Para un creciente número de ciudadanos, esta prefectura se ha convertido en el centro de una vida más ecológica.
Primera hora del alba en casa de los Katô. En el pequeño glaciar, Yûji coloca los troncos, pone la tetera y el pan en la estufa, luego sale a pulir el arroz que él mismo cosecha mientras contempla el amanecer posarse en las montañas de Ichifusa. Fuera, se oye tan solo el balido de una cabra y el croar de los cuervos
“No hay una sola casa en los alrededores”, dice halando su cigarrillo con aire satisfecho. Originario de Chiba, una ciudad de 98 000 habitantes en la periferia de Tokio, este jardinero de 51 años se fue con su familia al día siguiente de la triple catástrofe del 11 de marzo de 2011, para instalarse en un trozo de tierra al sur de la prefectura de Kumamoto, lo más alejado posible de la central de Fukushima. “Cuando escuché que el corazón de un reactor se había derretido, cogí a mi mujer y mi hija y me marché al sur. No sabía hacia donde iba, pero sí que nunca volvería”, recuerda. Tras pasar la noche en casa de sus padres y amigos en Fukuoka y después en Nagoya, los Katô llegaron, aconsejados por amigos, a Mizukami, pueblo de 2.000 habitantes, conocido por la calidad de su agua. “¡Nos metimos en la agricultura ecológica sin saber nada! Pero todo el mundo puede hacerlo, lo único que hay que hacer es dedicarle tiempo”, sonríe su mujer preparando con cariño un picnic con ingredientes de su propia producción -zanahorias, champiñones, brotes de bambú- que vende en los mercados locales. La pareja no gana demasiado pero gasta cinco veces menos que en Tokio. “En estas tierras abandonadas por los jóvenes, se puede alquilar casas por casi nada y arreglarlas. Basta con conocer a alguien, aquí todo el mundo se ayuda”, explica Yûji hablando de la red alternativa que no ha dejado de crecer desde la primavera de 2011. “He rehecho mi vida aquí partiendo desde cero, gracias a la familia Abe que nos buscó una casa fantástica con vistas a los arrozales por 5.000 yenes (40 euros) al mes”, confirma Kawaragawa Yôdai, que también vino de la capital después de la catástrofe. Este treintañero que no tenía realmente un oficio, hace siete años que empezó a hacer aizome, una tintura tradicional al índigo, prácticamente desaparecida en el archipiélago. Hoy, cultiva y confecciona a mano, junto con su mujer, ropa y tejidos con esta planta utilizada desde tiempos inmemoriales por los samurais que apreciaban enormemente sus propiedades estéticas y antisépticas. “Ahora, ejerzo un oficio del que me siento orgulloso, y es gracias a la gente de Mizukami”, dice.
En Kumamoto nació en 1956 una comunidad ecológica justo después de la terrible enfermedad de Minamata (ver páginas 6-8) provocada por la contaminación de mercurio.

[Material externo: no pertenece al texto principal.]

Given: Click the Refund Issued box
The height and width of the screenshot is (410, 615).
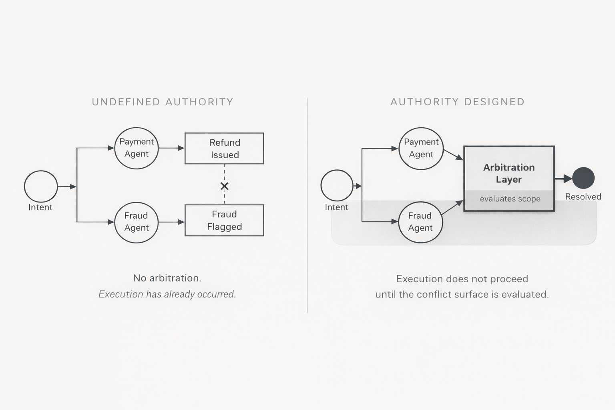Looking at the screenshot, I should click(x=224, y=149).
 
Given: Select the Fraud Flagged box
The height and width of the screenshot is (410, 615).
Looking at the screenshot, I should click(x=224, y=220).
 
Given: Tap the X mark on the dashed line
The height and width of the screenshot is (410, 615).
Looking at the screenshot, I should click(x=225, y=186).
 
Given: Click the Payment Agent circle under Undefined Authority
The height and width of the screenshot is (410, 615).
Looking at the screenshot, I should click(x=137, y=148).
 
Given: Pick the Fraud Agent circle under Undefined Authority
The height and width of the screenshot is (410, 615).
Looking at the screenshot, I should click(x=137, y=222).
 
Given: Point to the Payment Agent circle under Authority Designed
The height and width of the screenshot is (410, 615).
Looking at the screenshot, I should click(x=421, y=149).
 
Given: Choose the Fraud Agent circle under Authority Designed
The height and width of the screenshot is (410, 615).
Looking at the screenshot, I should click(x=420, y=222).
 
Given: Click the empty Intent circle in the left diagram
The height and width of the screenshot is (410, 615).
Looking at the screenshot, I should click(x=41, y=187).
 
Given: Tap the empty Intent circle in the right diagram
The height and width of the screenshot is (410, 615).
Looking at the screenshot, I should click(x=337, y=185).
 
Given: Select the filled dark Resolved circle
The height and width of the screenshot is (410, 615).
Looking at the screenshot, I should click(x=583, y=178).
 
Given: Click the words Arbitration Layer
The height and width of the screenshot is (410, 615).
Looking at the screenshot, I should click(x=509, y=173).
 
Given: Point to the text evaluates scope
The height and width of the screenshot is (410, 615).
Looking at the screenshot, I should click(x=510, y=199).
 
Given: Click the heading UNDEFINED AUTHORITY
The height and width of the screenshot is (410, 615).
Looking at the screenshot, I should click(x=163, y=102).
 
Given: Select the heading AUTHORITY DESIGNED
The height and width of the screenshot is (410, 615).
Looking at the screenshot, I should click(x=457, y=102).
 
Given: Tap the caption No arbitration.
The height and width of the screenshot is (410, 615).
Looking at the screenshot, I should click(x=167, y=278).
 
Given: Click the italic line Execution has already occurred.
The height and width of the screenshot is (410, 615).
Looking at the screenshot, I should click(x=167, y=294).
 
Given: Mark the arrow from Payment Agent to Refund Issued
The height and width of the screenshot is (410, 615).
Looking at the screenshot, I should click(x=171, y=148).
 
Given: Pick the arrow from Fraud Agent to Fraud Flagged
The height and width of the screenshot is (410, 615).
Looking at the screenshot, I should click(x=171, y=222).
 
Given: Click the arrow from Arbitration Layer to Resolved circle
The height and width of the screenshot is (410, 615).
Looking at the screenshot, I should click(x=563, y=179).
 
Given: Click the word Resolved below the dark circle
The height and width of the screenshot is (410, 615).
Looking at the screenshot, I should click(x=583, y=197).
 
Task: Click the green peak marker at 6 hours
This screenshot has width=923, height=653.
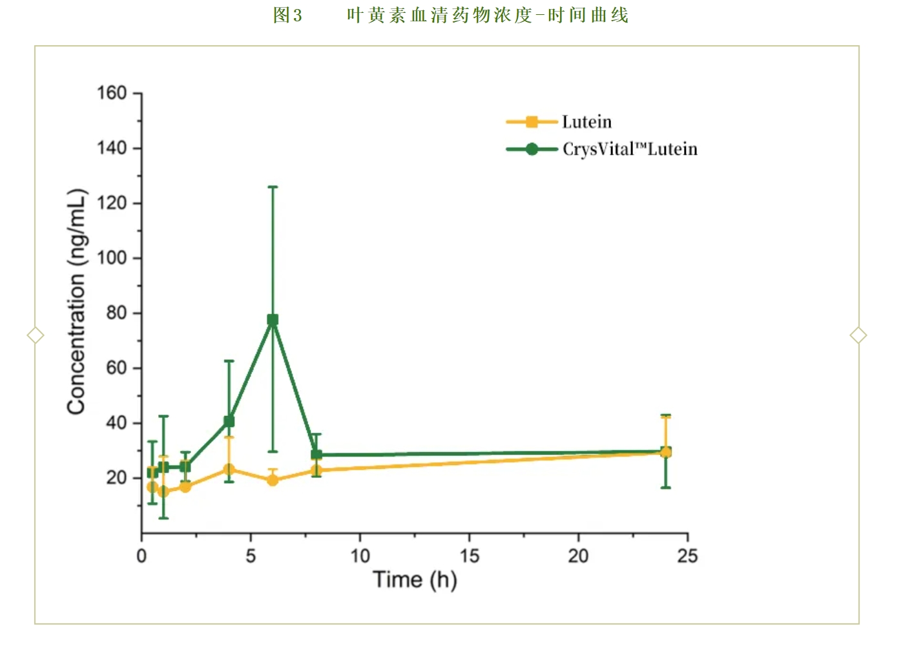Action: tap(273, 320)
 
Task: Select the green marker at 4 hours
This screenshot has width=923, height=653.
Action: tap(229, 422)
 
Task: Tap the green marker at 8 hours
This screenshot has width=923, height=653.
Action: tap(316, 455)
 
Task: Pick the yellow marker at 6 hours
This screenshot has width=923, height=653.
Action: tap(273, 480)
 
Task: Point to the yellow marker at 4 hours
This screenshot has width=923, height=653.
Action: tap(229, 470)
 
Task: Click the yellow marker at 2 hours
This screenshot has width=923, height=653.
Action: tap(185, 486)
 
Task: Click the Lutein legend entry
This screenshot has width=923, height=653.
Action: tap(586, 122)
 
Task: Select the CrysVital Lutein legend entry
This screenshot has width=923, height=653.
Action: tap(629, 149)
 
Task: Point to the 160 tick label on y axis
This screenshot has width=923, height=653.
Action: tap(112, 93)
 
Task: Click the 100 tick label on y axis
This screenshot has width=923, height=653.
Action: tap(112, 258)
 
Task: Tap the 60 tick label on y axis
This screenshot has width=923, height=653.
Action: tap(116, 368)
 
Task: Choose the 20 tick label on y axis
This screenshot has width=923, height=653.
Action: tap(116, 478)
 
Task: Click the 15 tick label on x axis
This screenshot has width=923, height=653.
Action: tap(470, 556)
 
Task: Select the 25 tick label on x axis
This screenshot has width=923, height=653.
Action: tap(687, 556)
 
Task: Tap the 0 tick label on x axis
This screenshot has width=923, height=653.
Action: tap(141, 556)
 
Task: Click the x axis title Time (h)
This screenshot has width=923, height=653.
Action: tap(415, 579)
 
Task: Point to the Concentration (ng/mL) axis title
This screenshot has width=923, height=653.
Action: tap(76, 302)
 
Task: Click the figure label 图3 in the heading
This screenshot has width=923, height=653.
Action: tap(287, 16)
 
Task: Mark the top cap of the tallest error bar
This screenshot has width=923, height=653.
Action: tap(273, 187)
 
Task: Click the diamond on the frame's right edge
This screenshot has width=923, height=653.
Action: tap(858, 335)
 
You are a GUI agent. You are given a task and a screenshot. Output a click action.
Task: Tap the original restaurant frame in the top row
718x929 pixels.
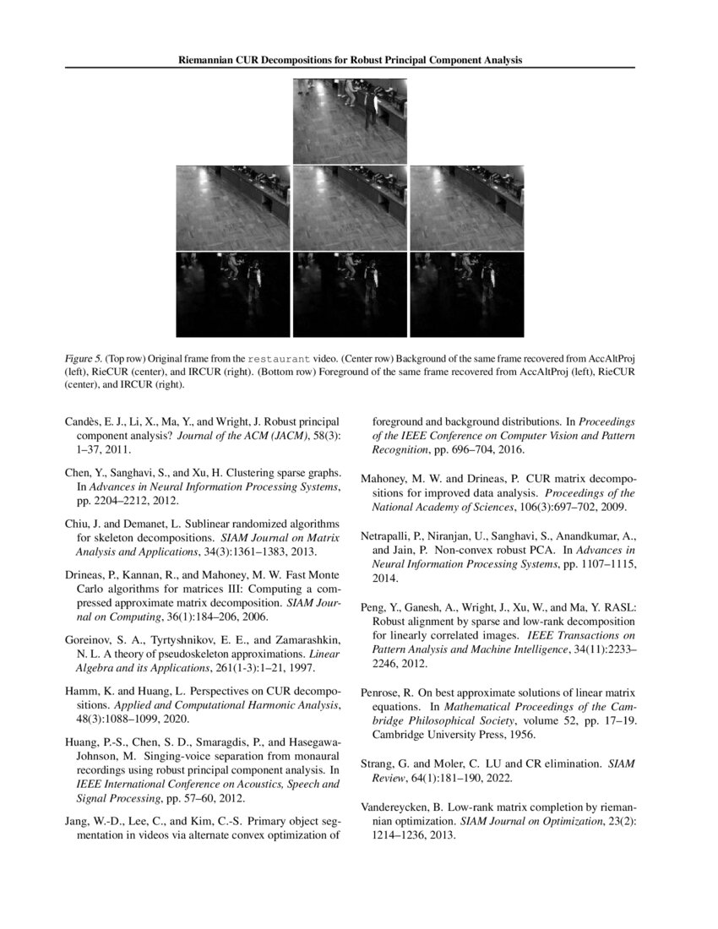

Los habitantes reafirmaron su voluntad de vivir de acuerdo con los principios de la naturaleza. Tras Fukushima, este ideal de vida tomó más fuerza. Hemos asistido en Kumamoto a la aparición de un sistema paralelo basado en los principios de la autosuficiencia y la permacultura, concepto ecológico australiano que se desarrolló después de la guerra gracias al famoso agricultor Fukuoka Masanobu y algunos otros pioneros, como Abe Masahiro e Isoko que emigraron a Mizukami hace 20 años.